Exercise directions: The records below are to be transcribed in full, exactly as given.

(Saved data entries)
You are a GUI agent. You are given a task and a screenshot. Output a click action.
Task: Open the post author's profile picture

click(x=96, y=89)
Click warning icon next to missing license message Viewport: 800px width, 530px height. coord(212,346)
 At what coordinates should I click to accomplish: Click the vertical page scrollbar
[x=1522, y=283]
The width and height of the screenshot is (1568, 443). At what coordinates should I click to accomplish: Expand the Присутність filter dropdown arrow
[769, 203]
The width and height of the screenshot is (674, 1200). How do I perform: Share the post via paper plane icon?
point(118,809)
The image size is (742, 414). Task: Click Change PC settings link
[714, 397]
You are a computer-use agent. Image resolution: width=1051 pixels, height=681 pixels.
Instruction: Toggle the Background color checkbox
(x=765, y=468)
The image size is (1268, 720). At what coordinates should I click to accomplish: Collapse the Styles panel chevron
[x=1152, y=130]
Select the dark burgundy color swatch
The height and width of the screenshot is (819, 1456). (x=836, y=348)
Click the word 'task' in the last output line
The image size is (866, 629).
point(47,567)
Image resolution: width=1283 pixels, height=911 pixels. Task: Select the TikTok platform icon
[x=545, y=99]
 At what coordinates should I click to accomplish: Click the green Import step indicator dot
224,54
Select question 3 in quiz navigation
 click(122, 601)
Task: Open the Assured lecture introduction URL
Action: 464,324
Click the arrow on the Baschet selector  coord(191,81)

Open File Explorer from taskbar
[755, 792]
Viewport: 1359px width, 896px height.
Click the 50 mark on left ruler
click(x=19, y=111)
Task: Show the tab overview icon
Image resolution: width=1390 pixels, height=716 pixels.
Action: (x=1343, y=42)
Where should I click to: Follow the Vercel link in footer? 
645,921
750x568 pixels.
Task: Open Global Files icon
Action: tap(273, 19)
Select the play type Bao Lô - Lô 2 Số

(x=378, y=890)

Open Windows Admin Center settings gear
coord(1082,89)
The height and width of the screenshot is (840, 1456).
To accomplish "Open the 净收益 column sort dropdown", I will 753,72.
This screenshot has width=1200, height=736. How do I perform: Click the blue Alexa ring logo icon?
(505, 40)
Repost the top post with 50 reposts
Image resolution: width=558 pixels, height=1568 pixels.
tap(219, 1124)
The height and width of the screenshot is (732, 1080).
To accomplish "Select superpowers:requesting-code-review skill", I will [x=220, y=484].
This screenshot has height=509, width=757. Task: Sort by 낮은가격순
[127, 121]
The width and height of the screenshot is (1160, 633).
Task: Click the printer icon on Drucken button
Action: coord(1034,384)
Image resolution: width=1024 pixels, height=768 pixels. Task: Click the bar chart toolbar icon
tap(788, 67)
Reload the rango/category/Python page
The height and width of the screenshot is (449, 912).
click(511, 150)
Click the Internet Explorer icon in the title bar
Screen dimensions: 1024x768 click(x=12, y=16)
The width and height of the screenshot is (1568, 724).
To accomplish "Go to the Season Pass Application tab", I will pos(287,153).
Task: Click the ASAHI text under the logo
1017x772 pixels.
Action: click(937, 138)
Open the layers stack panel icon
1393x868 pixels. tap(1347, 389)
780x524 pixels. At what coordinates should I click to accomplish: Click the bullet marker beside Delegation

The completed task:
You are a GUI agent. You are given a task and a screenshot. Output a click action.
Task: Open the post author's profile picture

click(x=96, y=89)
Click warning icon next to missing license message Viewport: 800px width, 530px height. coord(212,346)
 At what coordinates should I click to accomplish: Click the vertical page scrollbar
[x=1522, y=283]
The width and height of the screenshot is (1568, 443). At what coordinates should I click to accomplish: Expand the Присутність filter dropdown arrow
[769, 203]
The width and height of the screenshot is (674, 1200). How do I perform: Share the post via paper plane icon?
point(118,809)
The image size is (742, 414). Task: Click Change PC settings link
[714, 397]
You are a computer-use agent. Image resolution: width=1051 pixels, height=681 pixels.
Instruction: Toggle the Background color checkbox
(x=765, y=468)
The image size is (1268, 720). At what coordinates should I click to accomplish: Collapse the Styles panel chevron
[x=1152, y=130]
Select the dark burgundy color swatch
The height and width of the screenshot is (819, 1456). (x=836, y=348)
Click the word 'task' in the last output line
The image size is (866, 629).
point(47,567)
Image resolution: width=1283 pixels, height=911 pixels. Task: Select the TikTok platform icon
[x=545, y=99]
 At what coordinates should I click to accomplish: Click the green Import step indicator dot
224,54
Select question 3 in quiz navigation
 click(122, 601)
Task: Open the Assured lecture introduction URL
Action: 464,324
Click the arrow on the Baschet selector  coord(191,81)

Open File Explorer from taskbar
[755, 792]
Viewport: 1359px width, 896px height.
Click the 50 mark on left ruler
click(x=19, y=111)
Task: Show the tab overview icon
Image resolution: width=1390 pixels, height=716 pixels.
Action: (x=1343, y=42)
Where should I click to: Follow the Vercel link in footer? 
645,921
750x568 pixels.
Task: Open Global Files icon
Action: tap(273, 19)
Select the play type Bao Lô - Lô 2 Số

(x=378, y=890)

Open Windows Admin Center settings gear
coord(1082,89)
The height and width of the screenshot is (840, 1456).
To accomplish "Open the 净收益 column sort dropdown", I will 753,72.
This screenshot has width=1200, height=736. How do I perform: Click the blue Alexa ring logo icon?
(505, 40)
Repost the top post with 50 reposts
Image resolution: width=558 pixels, height=1568 pixels.
tap(219, 1124)
The height and width of the screenshot is (732, 1080).
To accomplish "Select superpowers:requesting-code-review skill", I will [x=220, y=484].
This screenshot has height=509, width=757. Task: Sort by 낮은가격순
[127, 121]
The width and height of the screenshot is (1160, 633).
Task: Click the printer icon on Drucken button
Action: coord(1034,384)
Image resolution: width=1024 pixels, height=768 pixels. Task: Click the bar chart toolbar icon
tap(788, 67)
Reload the rango/category/Python page
The height and width of the screenshot is (449, 912).
click(511, 150)
Click the Internet Explorer icon in the title bar
Screen dimensions: 1024x768 click(x=12, y=16)
The width and height of the screenshot is (1568, 724).
To accomplish "Go to the Season Pass Application tab", I will pos(287,153).
Task: Click the ASAHI text under the logo
1017x772 pixels.
Action: click(937, 138)
Open the layers stack panel icon
1393x868 pixels. tap(1347, 389)
780x524 pixels. At what coordinates should I click to accomplish: Click the bullet marker beside Delegation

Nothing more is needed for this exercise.